Work task: Reproduce exactly the lines of the material beneath, from the line that contains "This screenshot has width=2557, height=1456." to the line that contains "Sort files alphabetically", both included, and no other lines.

Data records:
::::::

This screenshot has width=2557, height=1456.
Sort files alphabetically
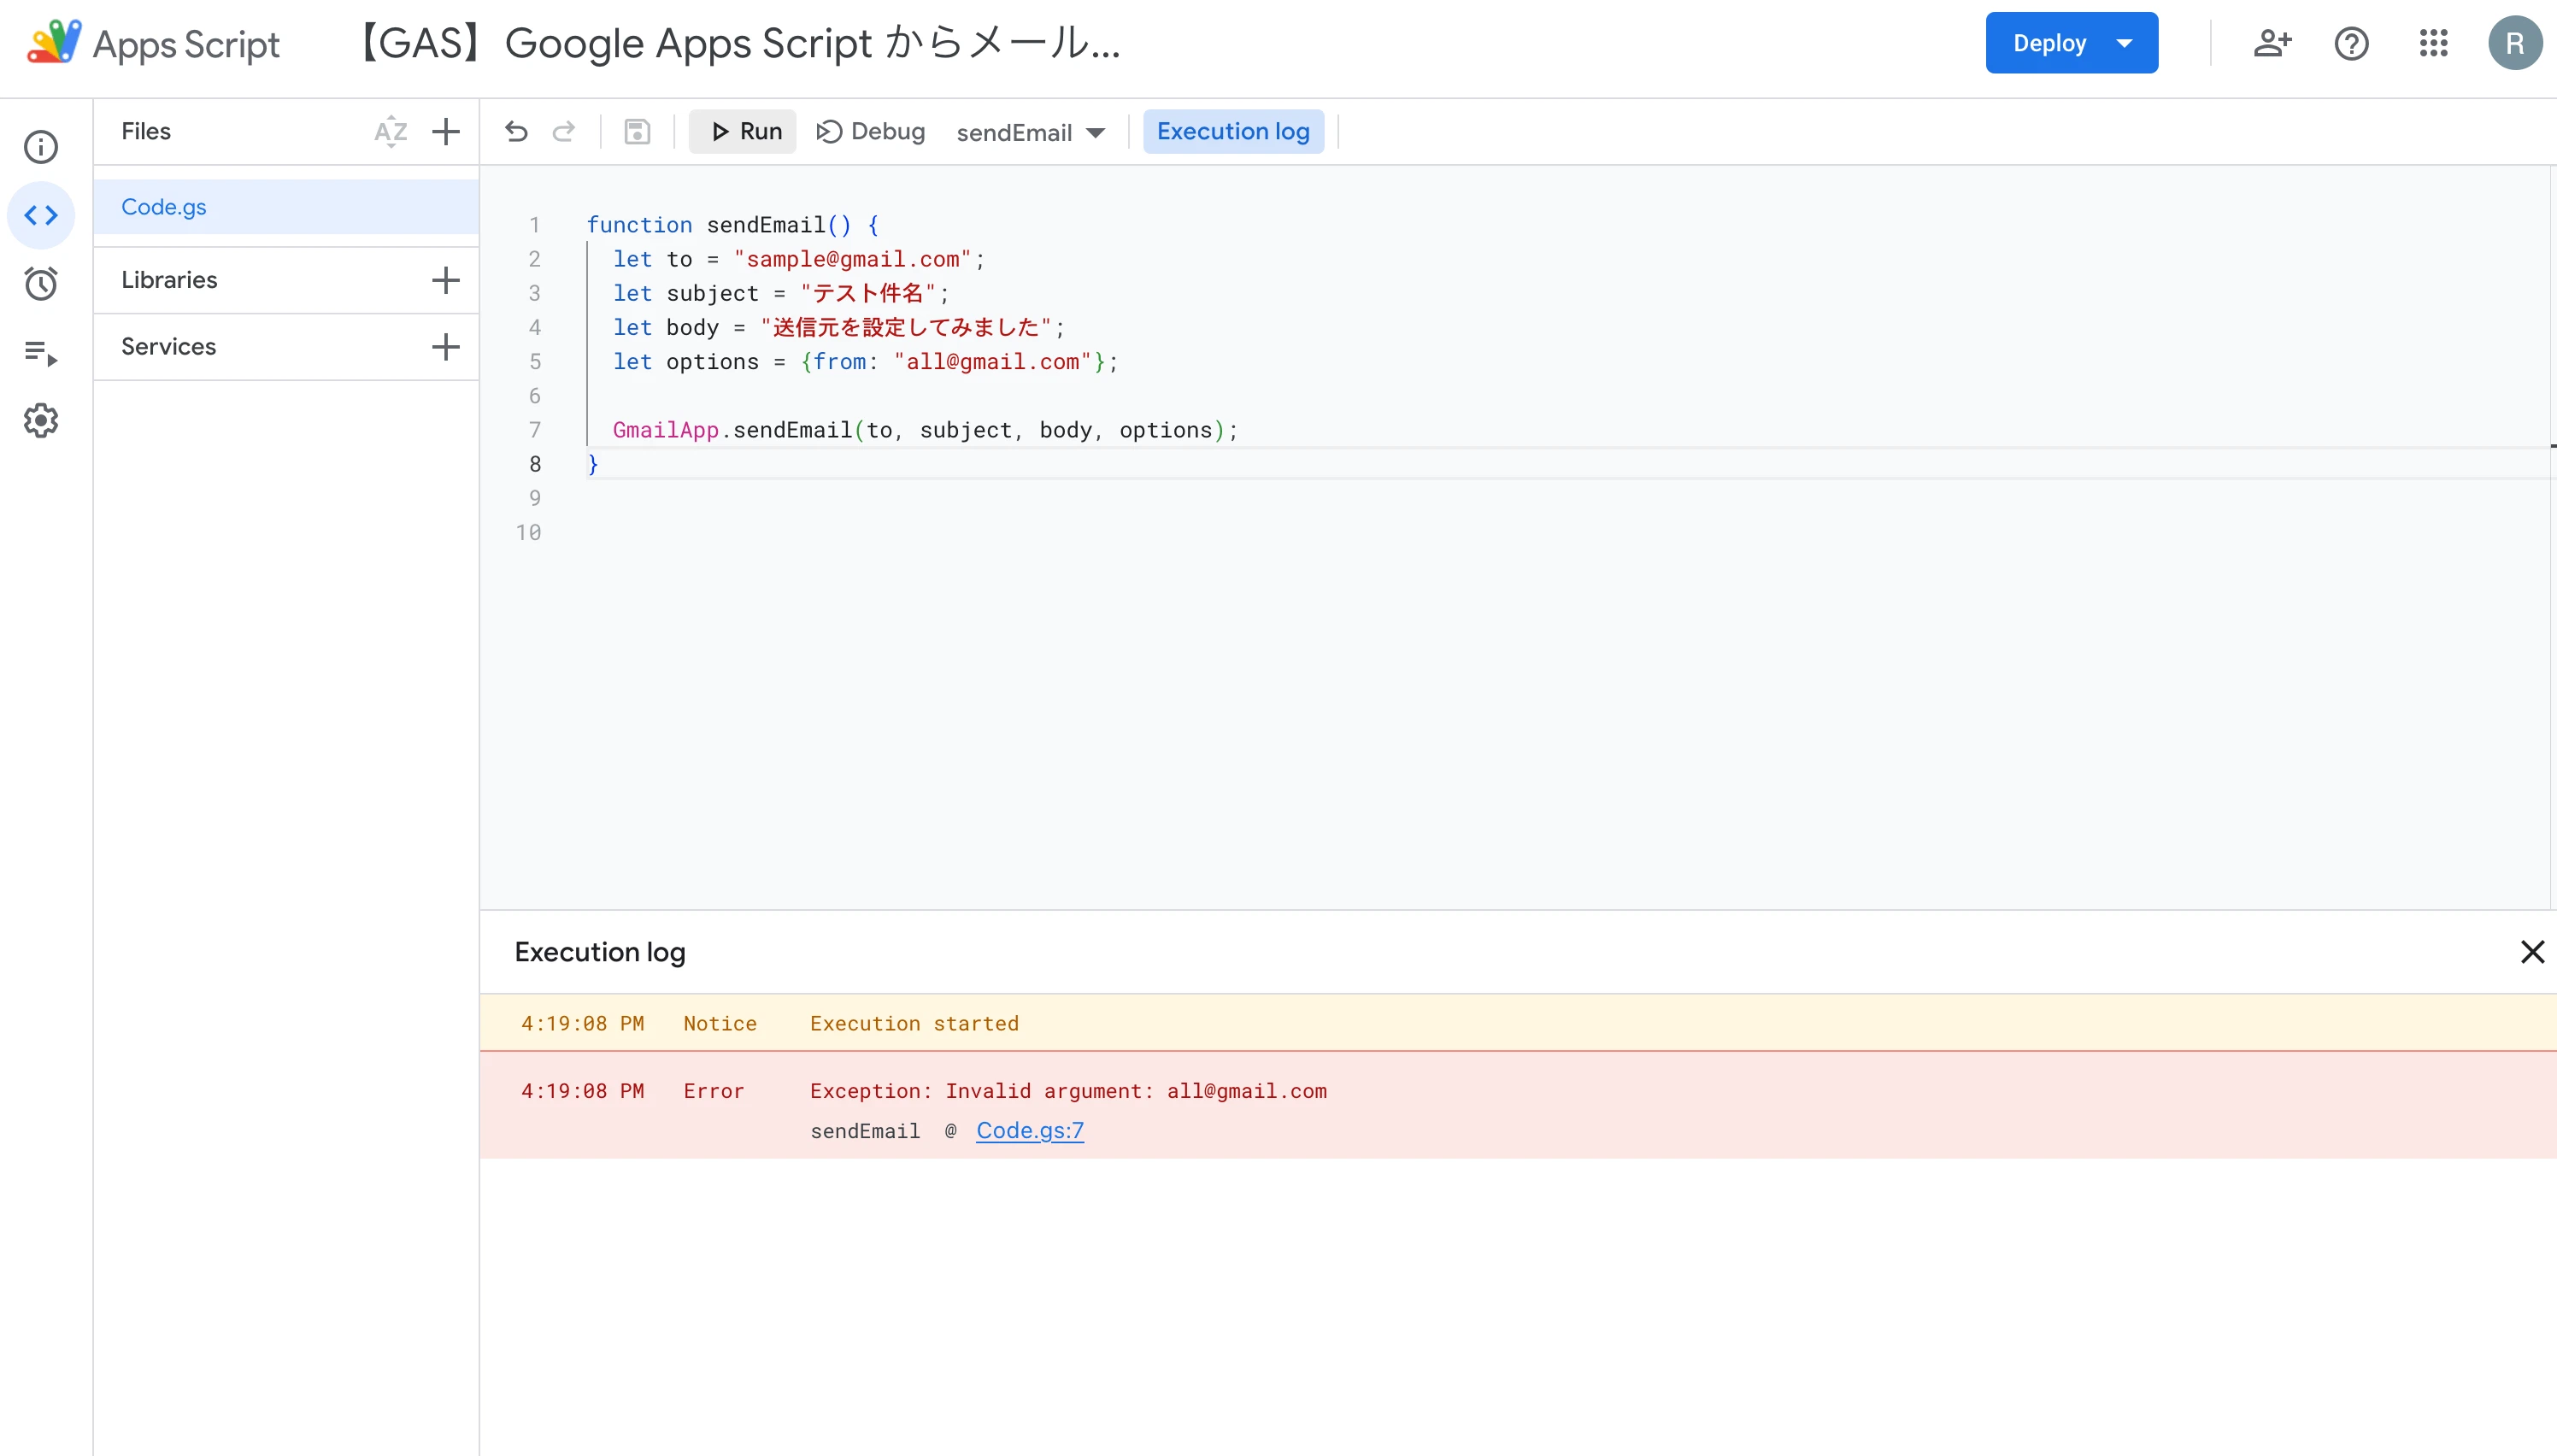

::::::

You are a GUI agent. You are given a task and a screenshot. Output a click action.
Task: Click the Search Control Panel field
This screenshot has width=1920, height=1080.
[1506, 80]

::::::

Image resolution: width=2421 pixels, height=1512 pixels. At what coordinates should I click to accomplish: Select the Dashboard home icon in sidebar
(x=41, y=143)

::::::

Solution for this exercise:
This screenshot has width=2557, height=1456.
Sort files alphabetically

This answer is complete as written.